Without any omission, reproduce the records that follow.

> [Data for the task]
========
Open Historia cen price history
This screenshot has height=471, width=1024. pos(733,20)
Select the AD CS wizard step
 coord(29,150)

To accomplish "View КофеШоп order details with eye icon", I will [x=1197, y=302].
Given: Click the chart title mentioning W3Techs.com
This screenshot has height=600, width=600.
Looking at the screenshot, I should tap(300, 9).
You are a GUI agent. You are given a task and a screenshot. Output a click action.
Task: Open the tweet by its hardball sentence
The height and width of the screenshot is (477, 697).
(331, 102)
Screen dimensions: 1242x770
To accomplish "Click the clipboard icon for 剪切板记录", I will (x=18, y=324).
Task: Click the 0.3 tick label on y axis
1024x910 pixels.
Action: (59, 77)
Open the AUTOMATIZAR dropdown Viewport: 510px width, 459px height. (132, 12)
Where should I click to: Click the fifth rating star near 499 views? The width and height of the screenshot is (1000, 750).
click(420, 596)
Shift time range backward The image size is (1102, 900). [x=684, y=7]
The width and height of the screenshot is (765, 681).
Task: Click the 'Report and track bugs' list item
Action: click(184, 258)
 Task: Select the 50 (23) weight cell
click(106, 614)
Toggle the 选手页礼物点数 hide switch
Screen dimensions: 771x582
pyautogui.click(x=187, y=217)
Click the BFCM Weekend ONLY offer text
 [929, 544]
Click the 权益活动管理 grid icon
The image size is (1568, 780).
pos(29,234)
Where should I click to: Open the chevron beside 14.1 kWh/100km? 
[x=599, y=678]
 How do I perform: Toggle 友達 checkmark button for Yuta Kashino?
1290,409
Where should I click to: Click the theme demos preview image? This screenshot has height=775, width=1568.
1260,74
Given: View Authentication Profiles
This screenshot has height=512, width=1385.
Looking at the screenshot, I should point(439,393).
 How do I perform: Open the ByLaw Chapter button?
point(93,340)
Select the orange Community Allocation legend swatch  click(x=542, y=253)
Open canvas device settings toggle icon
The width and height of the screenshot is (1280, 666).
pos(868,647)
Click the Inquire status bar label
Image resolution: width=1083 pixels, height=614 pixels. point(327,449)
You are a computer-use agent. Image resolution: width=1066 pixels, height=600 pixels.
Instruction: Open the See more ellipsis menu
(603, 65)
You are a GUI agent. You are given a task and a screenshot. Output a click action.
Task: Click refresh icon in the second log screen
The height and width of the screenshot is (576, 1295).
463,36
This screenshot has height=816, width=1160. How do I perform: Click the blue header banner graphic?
========
> [Solved exercise]
Open Historia cen price history
This screenshot has height=471, width=1024. pos(733,20)
Select the AD CS wizard step
 coord(29,150)

To accomplish "View КофеШоп order details with eye icon", I will [x=1197, y=302].
Given: Click the chart title mentioning W3Techs.com
This screenshot has height=600, width=600.
Looking at the screenshot, I should tap(300, 9).
You are a GUI agent. You are given a task and a screenshot. Output a click action.
Task: Open the tweet by its hardball sentence
The height and width of the screenshot is (477, 697).
(331, 102)
Screen dimensions: 1242x770
To accomplish "Click the clipboard icon for 剪切板记录", I will (x=18, y=324).
Task: Click the 0.3 tick label on y axis
1024x910 pixels.
Action: (59, 77)
Open the AUTOMATIZAR dropdown Viewport: 510px width, 459px height. (132, 12)
Where should I click to: Click the fifth rating star near 499 views? The width and height of the screenshot is (1000, 750).
click(420, 596)
Shift time range backward The image size is (1102, 900). [x=684, y=7]
The width and height of the screenshot is (765, 681).
Task: Click the 'Report and track bugs' list item
Action: click(184, 258)
 Task: Select the 50 (23) weight cell
click(106, 614)
Toggle the 选手页礼物点数 hide switch
Screen dimensions: 771x582
pyautogui.click(x=187, y=217)
Click the BFCM Weekend ONLY offer text
 [929, 544]
Click the 权益活动管理 grid icon
The image size is (1568, 780).
pos(29,234)
Where should I click to: Open the chevron beside 14.1 kWh/100km? 
[x=599, y=678]
 How do I perform: Toggle 友達 checkmark button for Yuta Kashino?
1290,409
Where should I click to: Click the theme demos preview image? This screenshot has height=775, width=1568.
1260,74
Given: View Authentication Profiles
This screenshot has height=512, width=1385.
Looking at the screenshot, I should point(439,393).
 How do I perform: Open the ByLaw Chapter button?
point(93,340)
Select the orange Community Allocation legend swatch  click(x=542, y=253)
Open canvas device settings toggle icon
The width and height of the screenshot is (1280, 666).
pos(868,647)
Click the Inquire status bar label
Image resolution: width=1083 pixels, height=614 pixels. point(327,449)
You are a computer-use agent. Image resolution: width=1066 pixels, height=600 pixels.
Instruction: Open the See more ellipsis menu
(603, 65)
You are a GUI agent. You are given a task and a screenshot. Output a click action.
Task: Click refresh icon in the second log screen
The height and width of the screenshot is (576, 1295).
463,36
This screenshot has height=816, width=1160. How do I perform: Click the blue header banner graphic?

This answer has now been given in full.